Viktor Orbán, kouroutz des temps modernes

En affrontant le reste de l'Europe, le Premier ministre hongrois flatte la fibre contestataire de ses compatriotes envers les pouvoirs extérieurs. Mais cela ne marche pas à tous les coups, remarque le quotidien Népszabadság.

Publié le 1 février 2011 à 10:10

Comme un mauvais garnement, le gouvernement d-e Viktor Orbán semble tester ceux qui l'entourent La société hongroise a tout supporté jusqu’ici, mais l’Europe est une autre affaire. Qui eût cru qu’uneloi sur les médias provoquerait une telle escarmouche ? Que les plumitifs hongrois soient soutenus de l’étranger et que les presses française, allemande ou britannique s’intéressent à la liberté de la presse en Hongrie ? Et que la Commission européenne pense réellement examiner le texte ?

On nous a inscrits à l’ordre du jour au Parlement européen. En belle compagnie : les députés ont examiné la situation en Tunisie, les violences à l’encontre des chrétiens au Proche-Orient, la situation en Biélorussie – et le fonctionnement de la démocratie en Hongrie.

On peut s’en offusquer. C’est ce que fait le gouvernement. Viktor Orbán, outré, a récusé les "accusations portées contre la Hongrie". Prouvant d’emblée qu’il ne comprend pas toujours bien l’Europe. Son secrétaire d’Etat chargé de la communication – qui prétendait que Neelie Kroes, la commissaire en charge de la société numérique, n’avait que des objections techniques concernant la loi sur les médias – ne voulait pas comprendre que la Commission ait de sérieux doutes sur sa conformité avec la charte européenne des droits fondamentaux. Mais ce subterfuge ne marche pas à l’époque d’Internet et de WikiLeaks. Orbán s’est pris les pieds dans la loi sur les médias et il aura du mal à se tirer d’affaire.
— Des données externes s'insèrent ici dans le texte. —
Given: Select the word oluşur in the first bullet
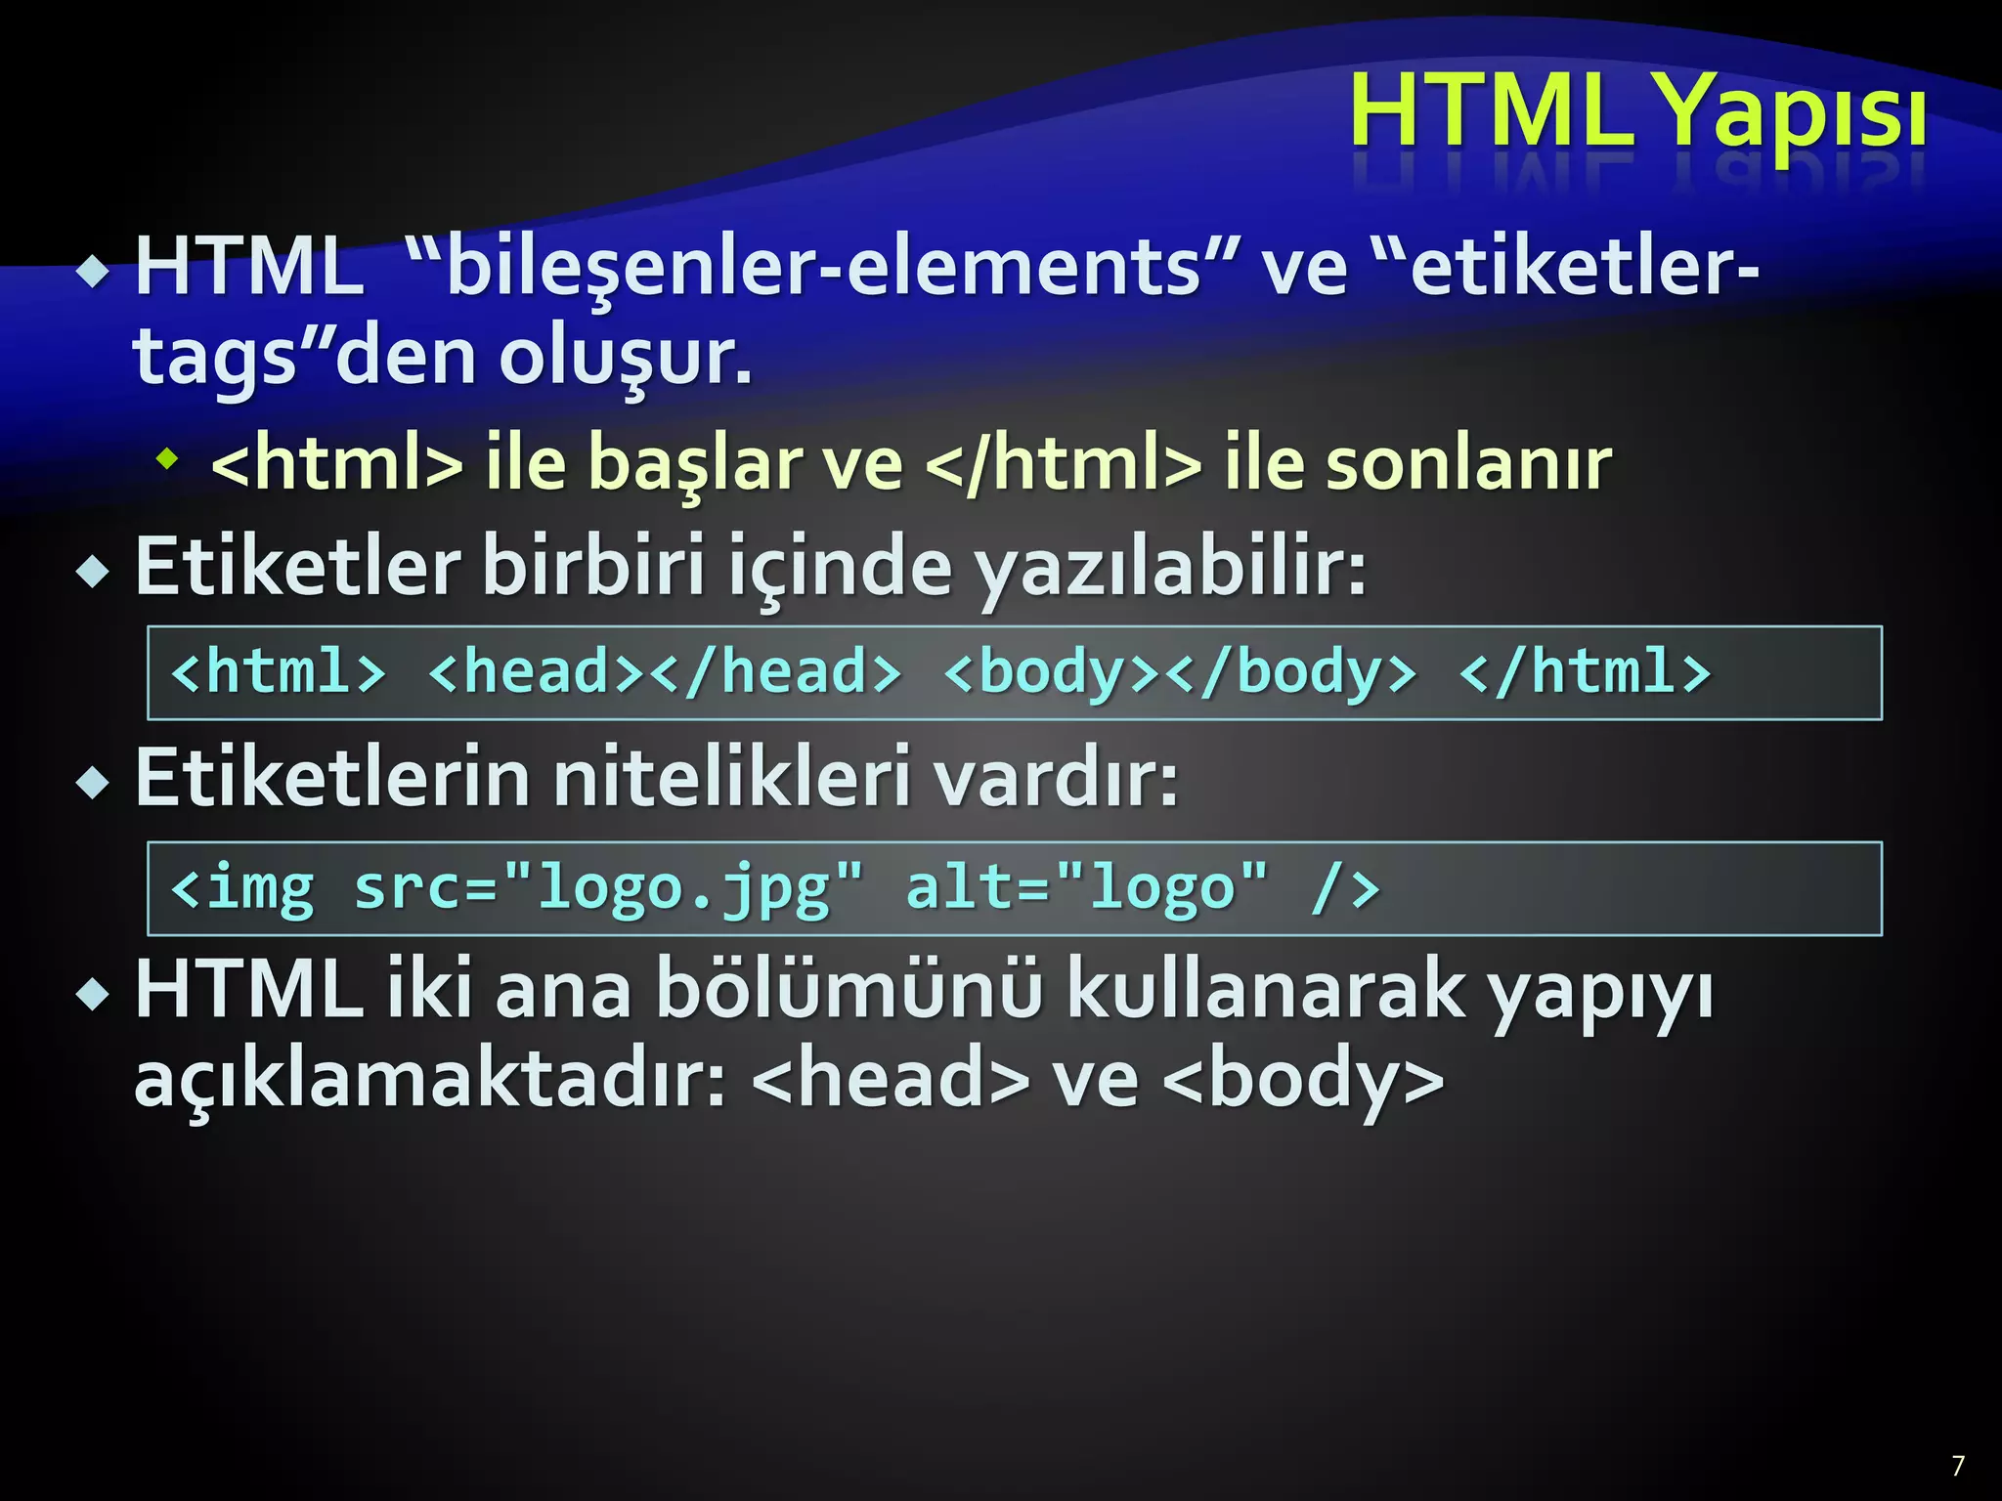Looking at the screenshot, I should click(x=626, y=358).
Une révolte contre le capital et les commentateurs occientaux

On peut bien sûr espérer que l’affaire se tasse et que l’Europe ait d’autres chats à fouetter. Espérer que nous accomplirons un travail si formidable pendant notre présidence que dans six mois, tout sera oublié, ou mieux, qu'on nous demandera même pardon.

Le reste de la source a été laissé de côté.